Выгнанные, оторванные, вырванные с корнем, брошенные на чужбину, обруганные и оболганные на своей Родине люди, бывшие офицеры гренадерского полка, подобранные по росту, по стати. Ах, как это было тяжко. Смотреть тяжко. А жить им здесь как тяжко. А тоска, а русская, присущая только нам в сильной мере, непомерной мере — ностальгия! Ах ты, Боже ты мой! Господь наш! Прости и пощади это страданье!
На русском кладбище под Парижем стоял православный храм и русский священник вышел навстречу. Какая совершенная русская речь! Слово!!! Как великий, объединяющий навечно знак общности, как Божий дар!
Руки у священника натружены, с мозолями на ладонях и черной, траурной каймой под ногтями. Храм нищий, и священник нищий. Прирабатывает тем, что могилы помогает копать.

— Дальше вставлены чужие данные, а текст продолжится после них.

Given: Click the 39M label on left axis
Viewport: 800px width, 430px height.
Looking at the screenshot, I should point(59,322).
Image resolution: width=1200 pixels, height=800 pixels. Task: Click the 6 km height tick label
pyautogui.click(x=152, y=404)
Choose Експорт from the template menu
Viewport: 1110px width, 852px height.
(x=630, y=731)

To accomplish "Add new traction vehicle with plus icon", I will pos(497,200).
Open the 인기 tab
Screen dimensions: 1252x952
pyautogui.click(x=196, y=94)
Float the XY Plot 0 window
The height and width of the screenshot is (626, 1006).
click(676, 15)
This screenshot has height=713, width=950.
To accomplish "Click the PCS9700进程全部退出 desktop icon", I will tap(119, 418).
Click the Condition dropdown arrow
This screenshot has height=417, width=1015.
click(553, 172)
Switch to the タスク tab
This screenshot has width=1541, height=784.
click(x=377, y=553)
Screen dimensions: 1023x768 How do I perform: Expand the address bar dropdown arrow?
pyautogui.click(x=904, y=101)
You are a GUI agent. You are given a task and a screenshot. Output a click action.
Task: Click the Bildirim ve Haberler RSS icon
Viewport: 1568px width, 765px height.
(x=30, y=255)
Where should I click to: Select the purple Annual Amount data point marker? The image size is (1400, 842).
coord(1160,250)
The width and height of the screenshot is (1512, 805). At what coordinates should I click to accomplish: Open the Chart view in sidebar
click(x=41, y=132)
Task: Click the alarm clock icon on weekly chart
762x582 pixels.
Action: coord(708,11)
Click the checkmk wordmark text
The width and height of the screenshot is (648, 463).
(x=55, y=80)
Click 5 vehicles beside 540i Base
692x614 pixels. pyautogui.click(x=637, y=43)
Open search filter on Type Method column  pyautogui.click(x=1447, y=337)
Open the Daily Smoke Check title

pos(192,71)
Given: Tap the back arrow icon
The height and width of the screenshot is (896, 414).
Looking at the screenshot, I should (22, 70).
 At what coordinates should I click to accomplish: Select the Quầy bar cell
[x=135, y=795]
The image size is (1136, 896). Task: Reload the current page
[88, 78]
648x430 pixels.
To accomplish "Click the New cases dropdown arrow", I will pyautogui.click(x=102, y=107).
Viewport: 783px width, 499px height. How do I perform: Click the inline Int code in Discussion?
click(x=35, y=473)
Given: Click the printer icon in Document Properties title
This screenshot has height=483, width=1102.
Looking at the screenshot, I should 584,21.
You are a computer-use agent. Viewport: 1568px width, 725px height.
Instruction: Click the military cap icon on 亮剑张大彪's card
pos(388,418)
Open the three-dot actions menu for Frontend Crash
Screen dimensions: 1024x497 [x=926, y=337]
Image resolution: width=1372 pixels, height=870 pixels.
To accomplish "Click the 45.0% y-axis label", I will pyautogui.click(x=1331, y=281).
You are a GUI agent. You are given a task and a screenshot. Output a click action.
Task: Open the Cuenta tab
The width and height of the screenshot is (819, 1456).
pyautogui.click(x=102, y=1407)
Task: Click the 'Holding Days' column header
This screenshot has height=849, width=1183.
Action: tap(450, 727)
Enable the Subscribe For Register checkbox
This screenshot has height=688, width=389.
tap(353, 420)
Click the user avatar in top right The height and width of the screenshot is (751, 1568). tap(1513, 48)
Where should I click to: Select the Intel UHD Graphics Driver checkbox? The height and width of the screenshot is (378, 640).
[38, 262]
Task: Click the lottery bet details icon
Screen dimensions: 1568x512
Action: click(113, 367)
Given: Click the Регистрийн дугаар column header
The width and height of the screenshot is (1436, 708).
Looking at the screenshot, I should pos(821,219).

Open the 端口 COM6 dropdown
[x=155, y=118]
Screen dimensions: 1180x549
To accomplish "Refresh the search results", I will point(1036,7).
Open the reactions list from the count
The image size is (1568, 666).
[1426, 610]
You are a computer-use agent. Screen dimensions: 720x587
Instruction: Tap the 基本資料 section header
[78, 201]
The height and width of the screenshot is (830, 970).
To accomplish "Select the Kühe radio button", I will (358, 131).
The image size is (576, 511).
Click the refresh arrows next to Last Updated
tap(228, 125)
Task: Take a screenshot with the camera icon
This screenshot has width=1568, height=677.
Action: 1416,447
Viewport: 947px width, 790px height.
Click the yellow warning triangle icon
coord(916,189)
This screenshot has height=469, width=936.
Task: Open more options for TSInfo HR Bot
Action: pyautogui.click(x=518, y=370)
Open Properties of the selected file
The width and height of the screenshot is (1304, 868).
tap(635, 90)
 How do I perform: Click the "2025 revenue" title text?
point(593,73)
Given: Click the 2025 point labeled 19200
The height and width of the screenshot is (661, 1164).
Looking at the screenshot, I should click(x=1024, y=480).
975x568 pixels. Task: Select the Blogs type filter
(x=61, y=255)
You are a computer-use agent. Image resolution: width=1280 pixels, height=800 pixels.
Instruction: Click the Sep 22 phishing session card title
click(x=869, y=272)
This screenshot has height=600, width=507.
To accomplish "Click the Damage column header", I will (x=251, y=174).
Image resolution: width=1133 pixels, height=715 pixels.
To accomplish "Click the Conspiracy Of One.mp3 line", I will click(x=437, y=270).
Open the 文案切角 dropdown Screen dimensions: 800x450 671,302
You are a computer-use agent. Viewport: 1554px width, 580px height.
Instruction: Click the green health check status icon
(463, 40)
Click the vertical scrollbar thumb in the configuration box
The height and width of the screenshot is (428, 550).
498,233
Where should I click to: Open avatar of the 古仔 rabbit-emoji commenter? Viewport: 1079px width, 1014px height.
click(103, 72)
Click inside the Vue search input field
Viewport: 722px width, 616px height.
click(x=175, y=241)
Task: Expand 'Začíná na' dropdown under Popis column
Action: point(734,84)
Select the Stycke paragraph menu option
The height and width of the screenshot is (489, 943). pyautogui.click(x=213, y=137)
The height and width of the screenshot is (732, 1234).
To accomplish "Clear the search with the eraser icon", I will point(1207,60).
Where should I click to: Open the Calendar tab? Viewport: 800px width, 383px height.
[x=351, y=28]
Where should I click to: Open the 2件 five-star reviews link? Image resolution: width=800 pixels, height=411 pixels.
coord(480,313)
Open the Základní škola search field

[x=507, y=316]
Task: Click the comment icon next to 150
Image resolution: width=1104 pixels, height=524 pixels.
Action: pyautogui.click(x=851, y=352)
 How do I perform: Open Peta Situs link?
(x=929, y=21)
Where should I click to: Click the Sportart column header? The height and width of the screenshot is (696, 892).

Он повел нас длинной, печальной аллеей к месту, где хоронят «воинство». «Здесь, которые с Юденичем, здесь, кто с Деникиным, здесь, кто с Врангелем были». И стоят эти памятники каждому отдельному «воинству» с изображением знамен и знаков и длинными списками тех, кто захоронен в этой черной земле.
У «врангелевцев», недалеко от общего памятника, зияли чернотой несколько могил. Словно они ждали жадно свои жертвы, открыв пасти. Я спросила: «Это столько человек сразу умерло? Почему могилы вырыты?» Священник ответил: «Они могилки заранее покупают, заказывают. Дорого платить. Так что они на могилки себе сами зарабатывают, оплачивают их, место себе определяют».
Значит, и те, которые плакали вместе с нами, здесь «себя определили», значит, они приходят на это кладбище и заглядывают туда — вниз, в черноту, в пасть, которая поглотит их, и не согреет, и не «упокоит», а просто поглотит, не примет в себя, как русская матушка сыра земля.